INVESTIGADORES
CARELLI ALBARRACIN Ricardo Oscar
artículos
Título:
Sliding Mode Control for Trajectory Tracking of a Non-holonomic Mobile Robot using Adaptive Neural Networks
Autor/es:
FRANCISCO ROSSOMANDO; CARLOS SORIA; RICARDO CARELLI
Revista:
CONTROL ENGINEERING AND APPLIED INFORMATICS
Editorial:
ROMANIAN SOC CONTROL TECH INFORMATICS
Referencias:
Año: 2014 vol. 16 p. 12 - 21
ISSN:
1454-8658
Resumen:
In this work a sliding mode control method for a nonholonomic mobile robot using adaptive neural network is proposed. Due to this property and restricted mobility, the trajectory tracking of this system has been one of the research topics for the last ten years.
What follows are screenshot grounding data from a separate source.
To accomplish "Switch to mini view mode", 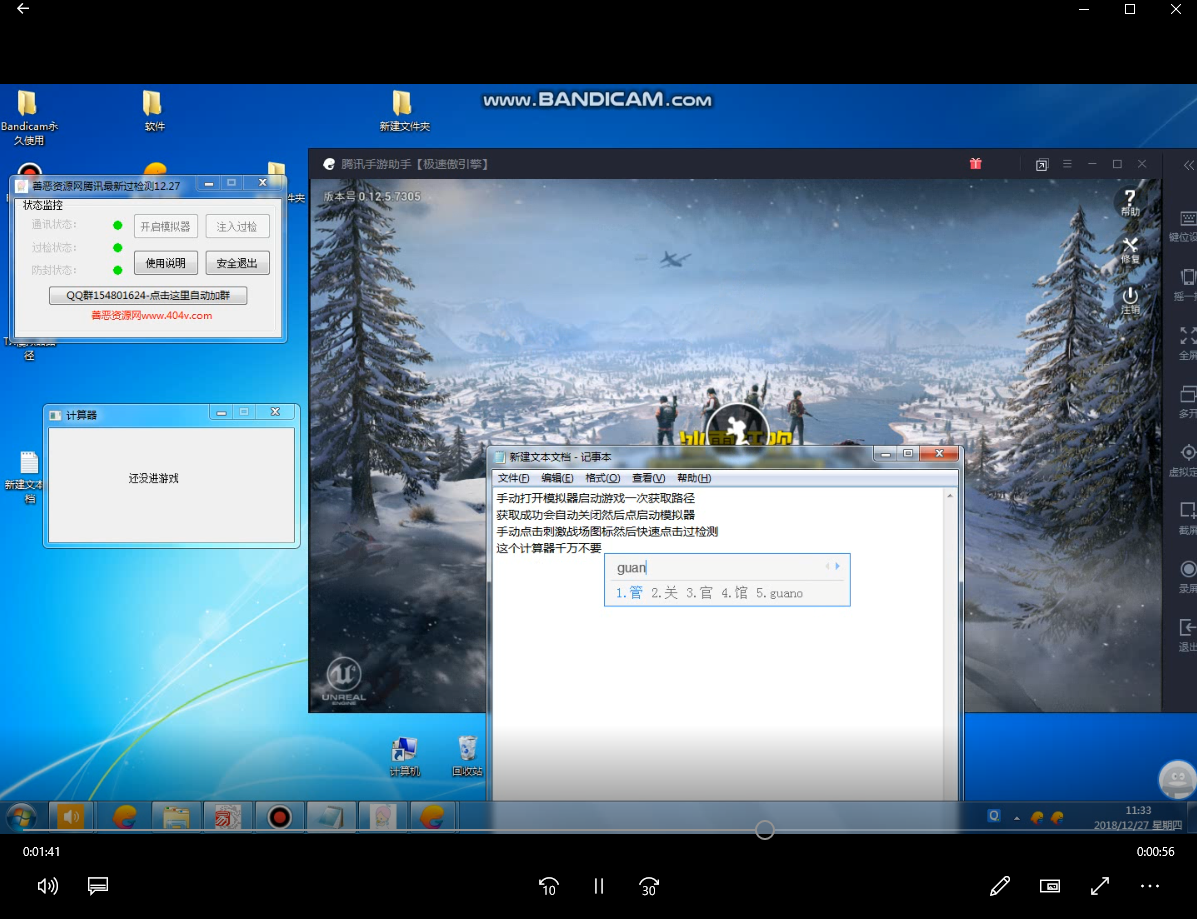I will click(x=1050, y=885).
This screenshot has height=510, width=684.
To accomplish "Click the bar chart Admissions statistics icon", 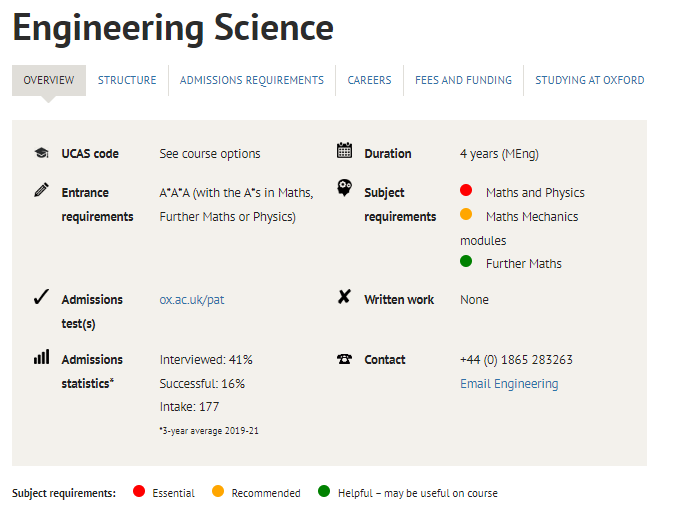I will (x=41, y=356).
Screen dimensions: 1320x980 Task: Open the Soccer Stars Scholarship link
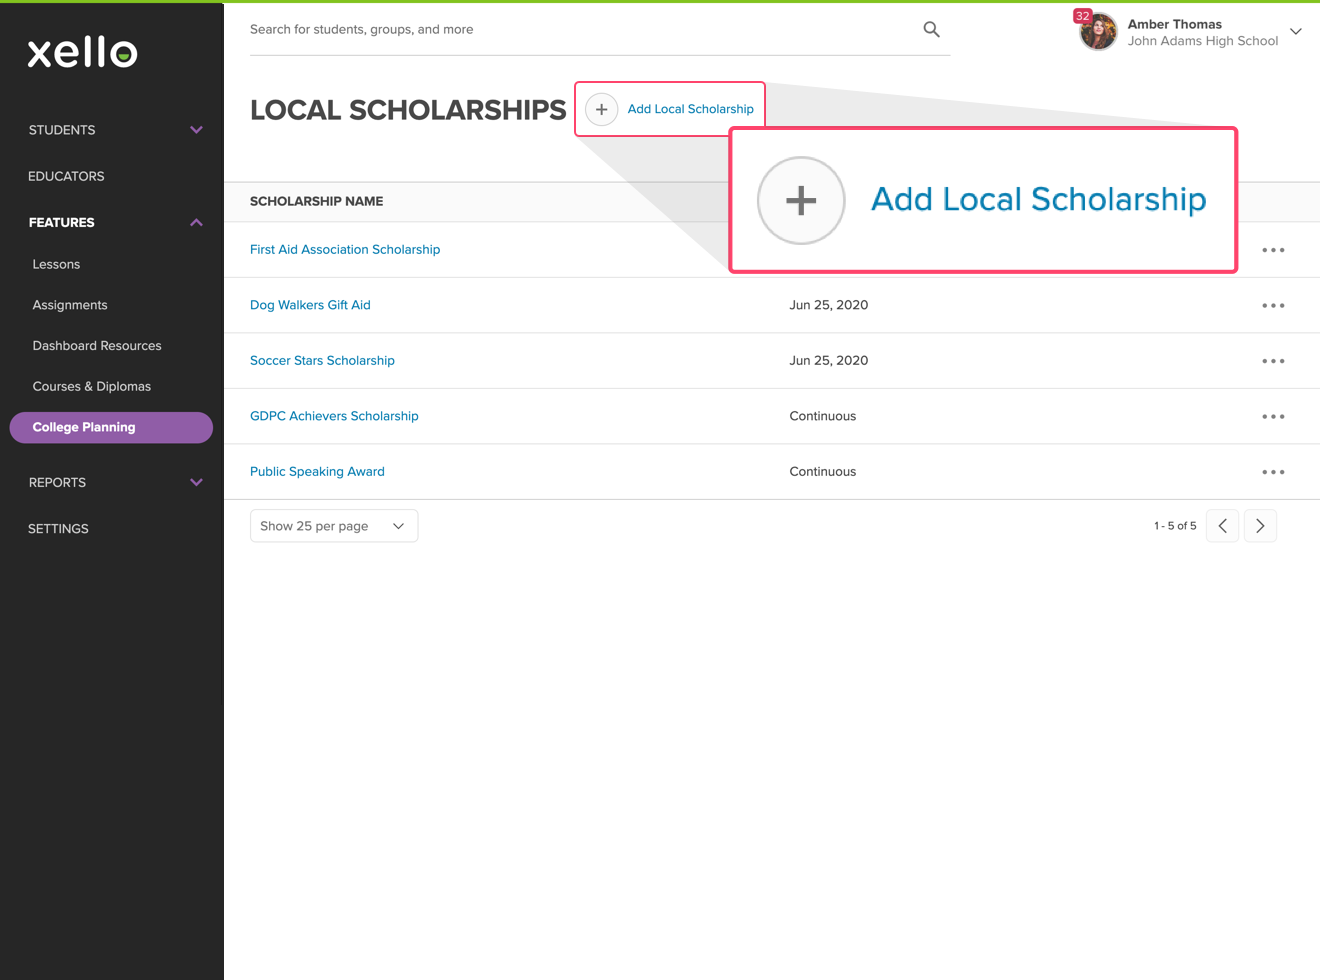coord(322,360)
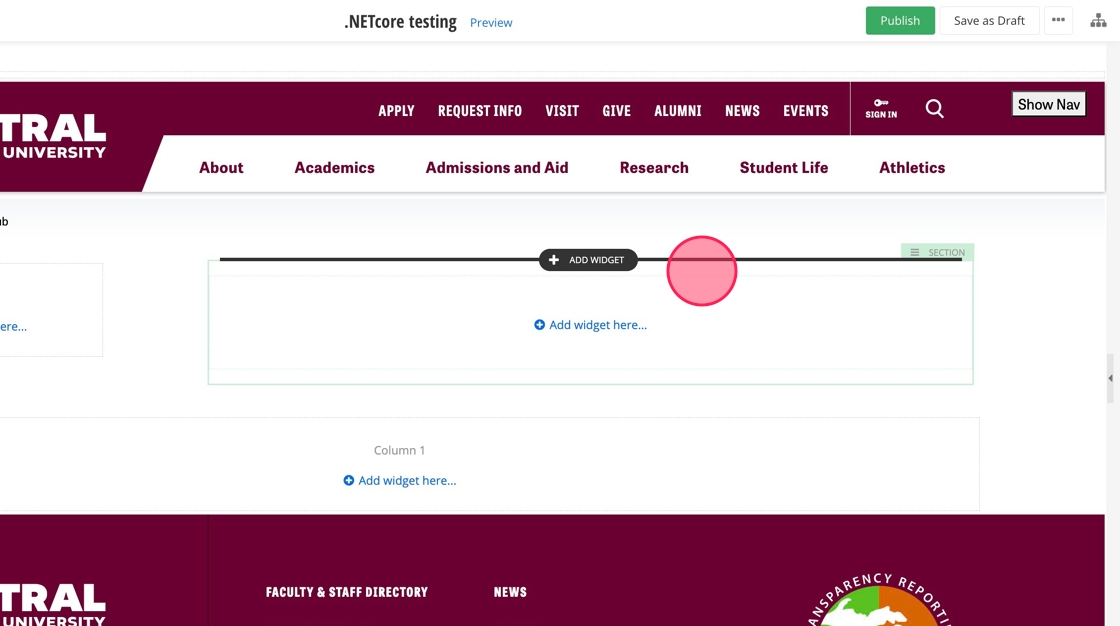Publish the page
1120x626 pixels.
(900, 21)
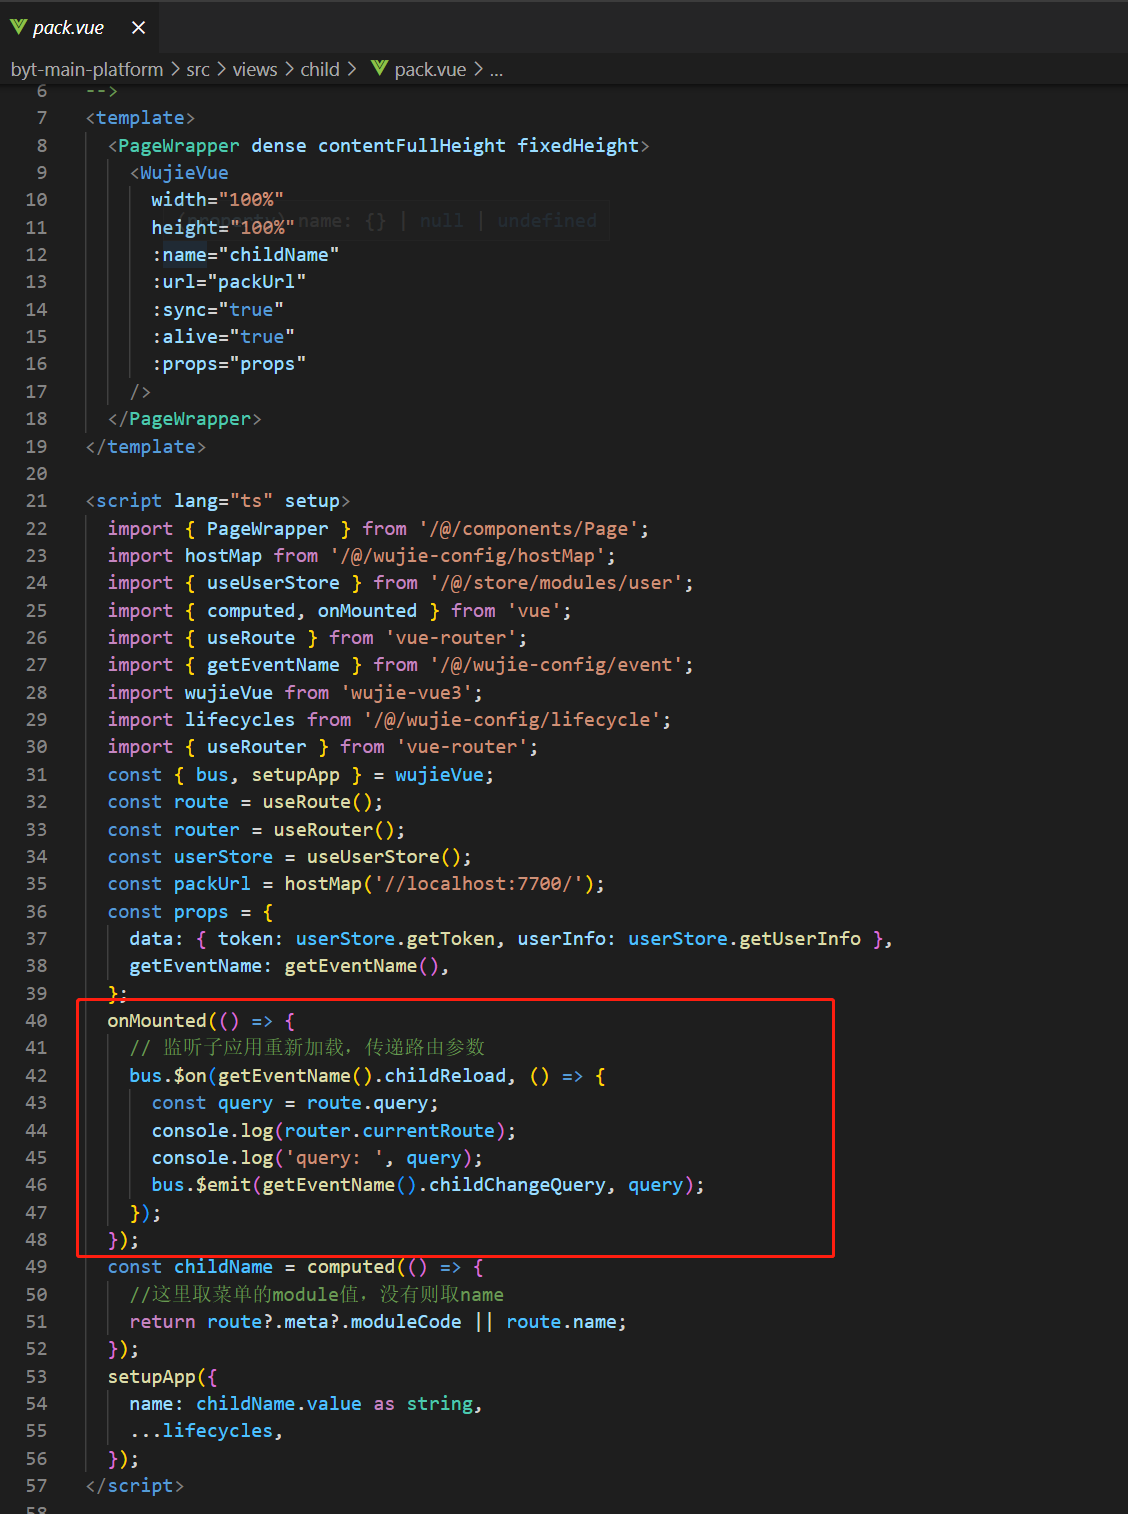Image resolution: width=1128 pixels, height=1514 pixels.
Task: Click the 'wujie-vue3' import string on line 28
Action: (408, 691)
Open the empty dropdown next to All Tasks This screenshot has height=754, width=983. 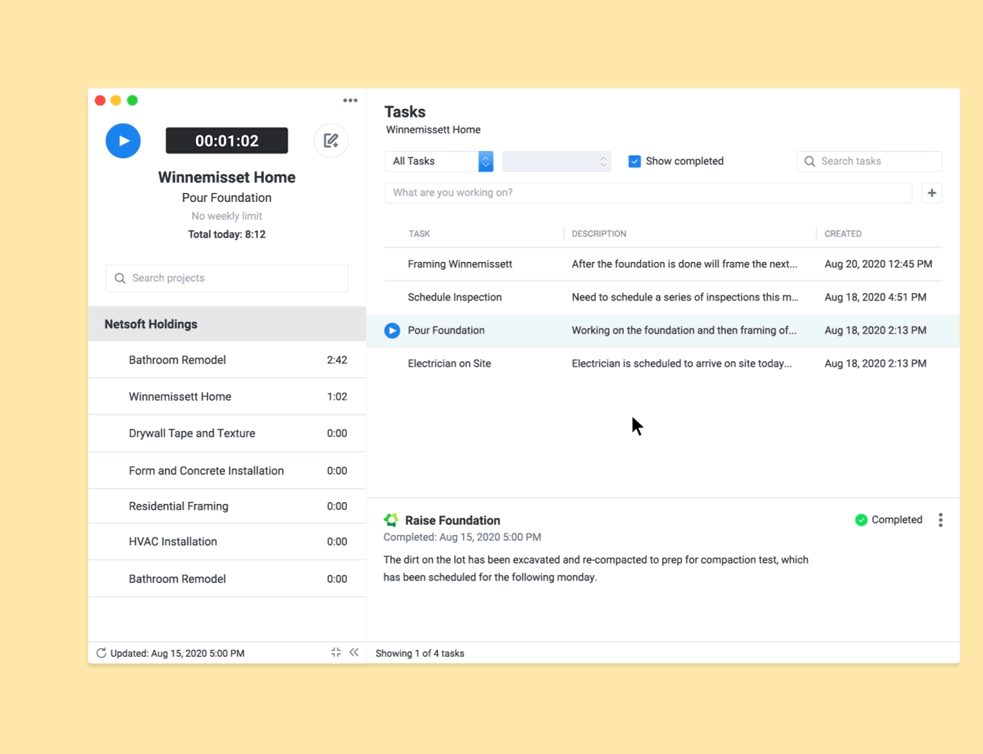pos(556,161)
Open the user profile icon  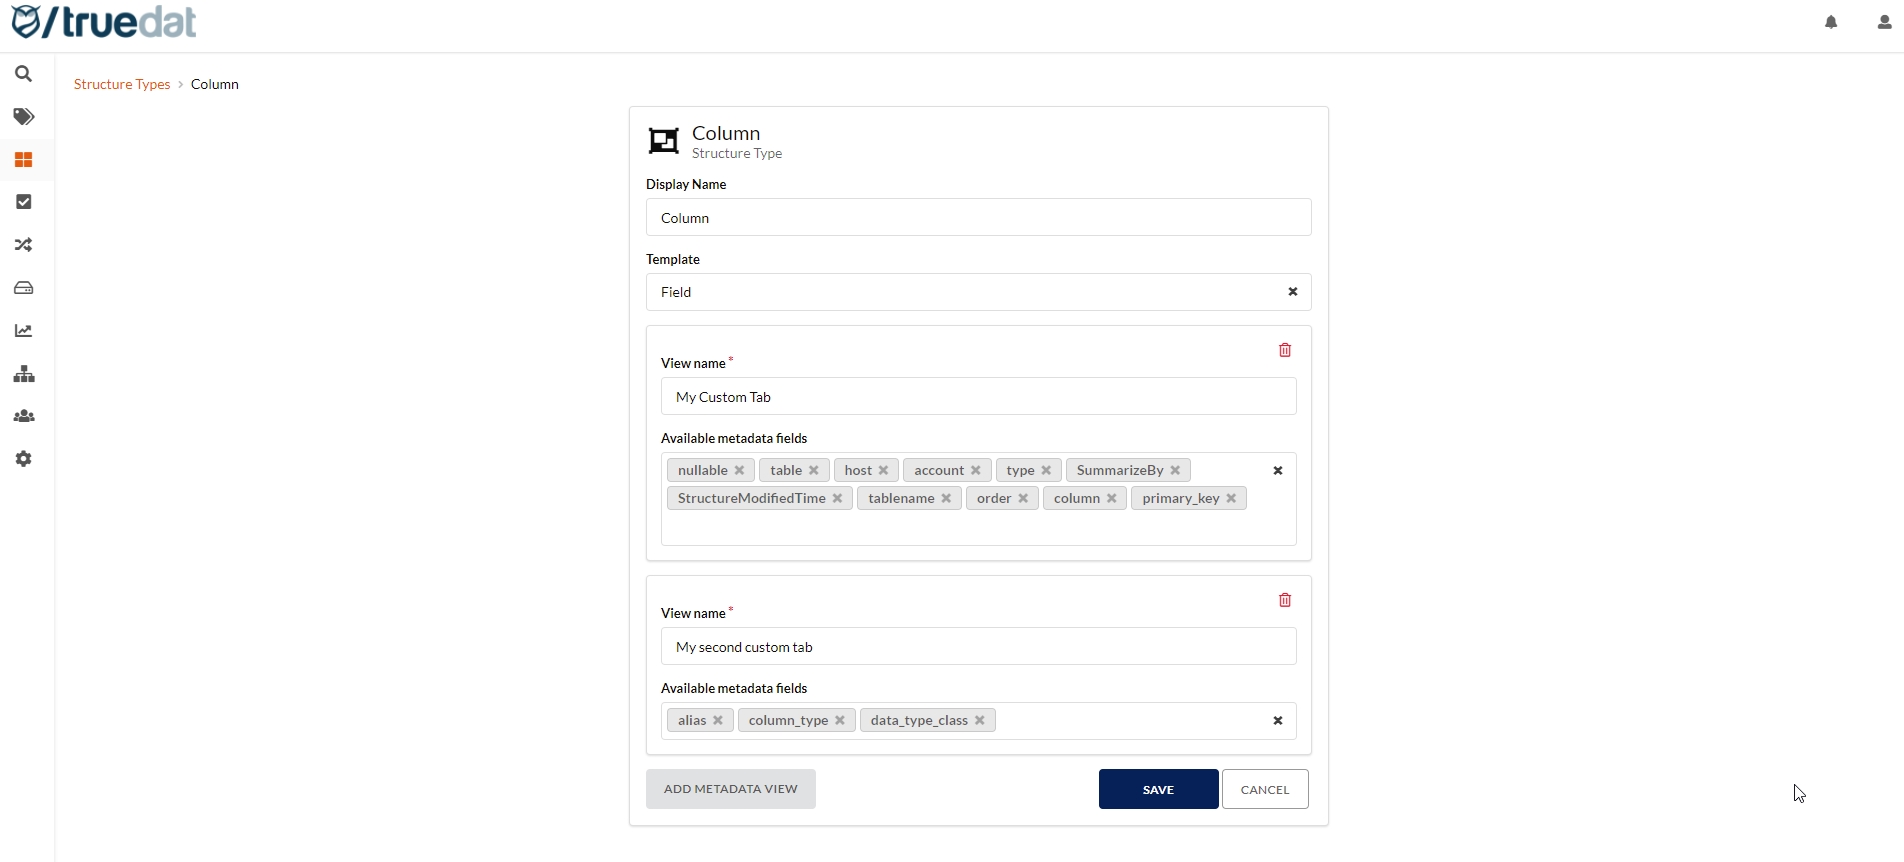point(1884,22)
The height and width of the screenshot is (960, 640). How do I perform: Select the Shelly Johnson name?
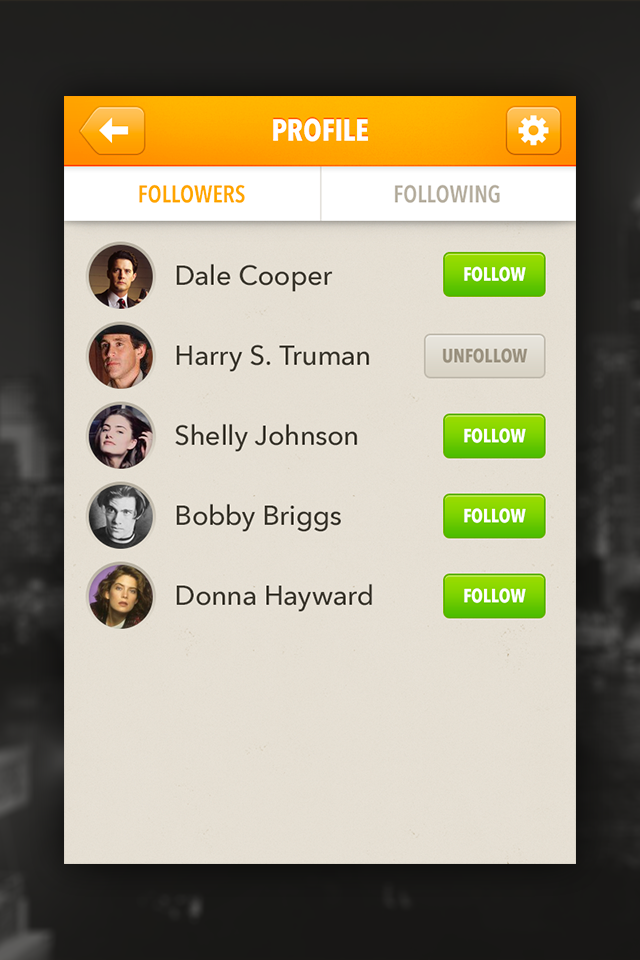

The proposed control structure combines a feedback linearization model, based on a kinematics nominal model, and a practical design that combines an indirect neural adaptation technique with sliding mode control to compensate the dynamics of the robot. A neural sliding mode controller is used to approximate the equivalent control in the neighborhood of the sliding manifold, using an on-line adaptation scheme. A slinding control is appended to ensure that the neural sliding mode control can achieve a stable closed loop system for the trajectory tracking control of a mobile robot with unknown nonlinear dynamics. Also, the proposed control technique can reduce the steady state error using the online adaptive neural network with sliding mode control; the design is based on Lyapunov´s theory. Experimental results show that the proposed method is effective in controlling mobile robots with dynamic large uncertainties.